**Brief:**
Copy the lines below word for word, beginning at the line that contains "Click the user avatar in sidebar" and stopping after the line that contains "This screenshot has width=1273, height=682.".

[Entries on target coordinates]
—————
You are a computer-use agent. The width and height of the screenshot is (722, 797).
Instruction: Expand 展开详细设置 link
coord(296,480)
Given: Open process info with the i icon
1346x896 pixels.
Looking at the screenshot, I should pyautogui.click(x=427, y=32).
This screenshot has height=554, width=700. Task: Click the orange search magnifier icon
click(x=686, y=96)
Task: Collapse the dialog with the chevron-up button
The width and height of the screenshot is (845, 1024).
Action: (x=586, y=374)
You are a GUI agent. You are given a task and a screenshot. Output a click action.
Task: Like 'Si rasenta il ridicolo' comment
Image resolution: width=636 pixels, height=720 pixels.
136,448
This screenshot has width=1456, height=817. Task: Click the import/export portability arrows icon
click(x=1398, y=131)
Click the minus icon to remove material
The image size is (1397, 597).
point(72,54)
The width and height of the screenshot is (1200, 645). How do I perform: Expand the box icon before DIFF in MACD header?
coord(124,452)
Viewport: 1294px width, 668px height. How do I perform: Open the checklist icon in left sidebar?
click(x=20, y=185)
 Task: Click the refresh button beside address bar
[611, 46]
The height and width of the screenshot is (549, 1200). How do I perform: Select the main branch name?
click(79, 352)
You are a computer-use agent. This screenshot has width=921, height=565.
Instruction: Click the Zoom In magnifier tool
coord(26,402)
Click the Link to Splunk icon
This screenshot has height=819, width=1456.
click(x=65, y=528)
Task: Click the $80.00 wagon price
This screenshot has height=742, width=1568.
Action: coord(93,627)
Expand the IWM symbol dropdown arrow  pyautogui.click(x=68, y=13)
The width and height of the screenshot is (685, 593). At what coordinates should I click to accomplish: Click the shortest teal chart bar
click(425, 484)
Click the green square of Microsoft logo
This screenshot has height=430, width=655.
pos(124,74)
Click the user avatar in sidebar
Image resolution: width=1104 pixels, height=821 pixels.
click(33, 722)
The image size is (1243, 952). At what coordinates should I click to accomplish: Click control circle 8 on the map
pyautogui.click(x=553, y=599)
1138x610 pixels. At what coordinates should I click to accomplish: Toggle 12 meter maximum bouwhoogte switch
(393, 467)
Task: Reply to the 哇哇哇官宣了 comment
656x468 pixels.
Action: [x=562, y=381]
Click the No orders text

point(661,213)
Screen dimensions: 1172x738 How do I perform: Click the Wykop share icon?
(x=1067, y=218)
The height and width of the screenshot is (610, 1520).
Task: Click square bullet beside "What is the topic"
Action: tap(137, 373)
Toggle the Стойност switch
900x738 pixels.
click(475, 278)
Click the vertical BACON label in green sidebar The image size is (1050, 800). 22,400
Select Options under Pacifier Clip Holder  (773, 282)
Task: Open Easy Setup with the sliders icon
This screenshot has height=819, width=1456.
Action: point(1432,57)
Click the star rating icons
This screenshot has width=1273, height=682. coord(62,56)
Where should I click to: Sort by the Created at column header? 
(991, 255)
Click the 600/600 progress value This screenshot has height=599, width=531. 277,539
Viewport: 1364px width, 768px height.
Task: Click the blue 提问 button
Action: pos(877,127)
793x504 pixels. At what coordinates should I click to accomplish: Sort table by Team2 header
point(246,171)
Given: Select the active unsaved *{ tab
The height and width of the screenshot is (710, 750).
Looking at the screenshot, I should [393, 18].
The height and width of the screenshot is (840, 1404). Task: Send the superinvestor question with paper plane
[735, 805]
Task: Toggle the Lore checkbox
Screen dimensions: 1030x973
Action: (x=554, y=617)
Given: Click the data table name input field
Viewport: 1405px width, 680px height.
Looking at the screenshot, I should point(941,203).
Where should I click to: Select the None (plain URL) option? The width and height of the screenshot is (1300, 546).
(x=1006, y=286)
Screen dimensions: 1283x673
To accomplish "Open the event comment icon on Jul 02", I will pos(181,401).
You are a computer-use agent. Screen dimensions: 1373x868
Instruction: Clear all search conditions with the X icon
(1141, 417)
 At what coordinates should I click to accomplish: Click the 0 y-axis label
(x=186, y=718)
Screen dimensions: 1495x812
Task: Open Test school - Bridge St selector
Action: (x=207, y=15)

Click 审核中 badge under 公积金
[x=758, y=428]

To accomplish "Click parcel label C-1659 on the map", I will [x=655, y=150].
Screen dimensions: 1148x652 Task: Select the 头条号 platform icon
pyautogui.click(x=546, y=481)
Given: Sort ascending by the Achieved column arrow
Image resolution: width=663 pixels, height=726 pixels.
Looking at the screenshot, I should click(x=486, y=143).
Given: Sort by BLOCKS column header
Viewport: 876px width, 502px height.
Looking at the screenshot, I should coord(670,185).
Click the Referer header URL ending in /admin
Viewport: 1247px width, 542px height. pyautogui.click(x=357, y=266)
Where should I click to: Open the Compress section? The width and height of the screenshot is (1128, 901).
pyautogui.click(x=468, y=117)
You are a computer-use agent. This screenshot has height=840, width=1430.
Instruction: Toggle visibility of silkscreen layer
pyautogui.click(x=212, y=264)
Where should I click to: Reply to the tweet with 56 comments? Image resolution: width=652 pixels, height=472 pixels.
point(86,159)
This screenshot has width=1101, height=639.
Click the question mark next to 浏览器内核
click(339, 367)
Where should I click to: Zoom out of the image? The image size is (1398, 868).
—————
**The output:**
Click the user avatar in sidebar
Image resolution: width=1104 pixels, height=821 pixels.
click(33, 722)
The image size is (1243, 952). At what coordinates should I click to accomplish: Click control circle 8 on the map
pyautogui.click(x=553, y=599)
1138x610 pixels. At what coordinates should I click to accomplish: Toggle 12 meter maximum bouwhoogte switch
(393, 467)
Task: Reply to the 哇哇哇官宣了 comment
656x468 pixels.
Action: [x=562, y=381]
Click the No orders text

point(661,213)
Screen dimensions: 1172x738 How do I perform: Click the Wykop share icon?
(x=1067, y=218)
The height and width of the screenshot is (610, 1520).
Task: Click square bullet beside "What is the topic"
Action: tap(137, 373)
Toggle the Стойност switch
900x738 pixels.
click(475, 278)
Click the vertical BACON label in green sidebar The image size is (1050, 800). 22,400
Select Options under Pacifier Clip Holder  (773, 282)
Task: Open Easy Setup with the sliders icon
This screenshot has height=819, width=1456.
Action: point(1432,57)
Click the star rating icons
This screenshot has width=1273, height=682. coord(62,56)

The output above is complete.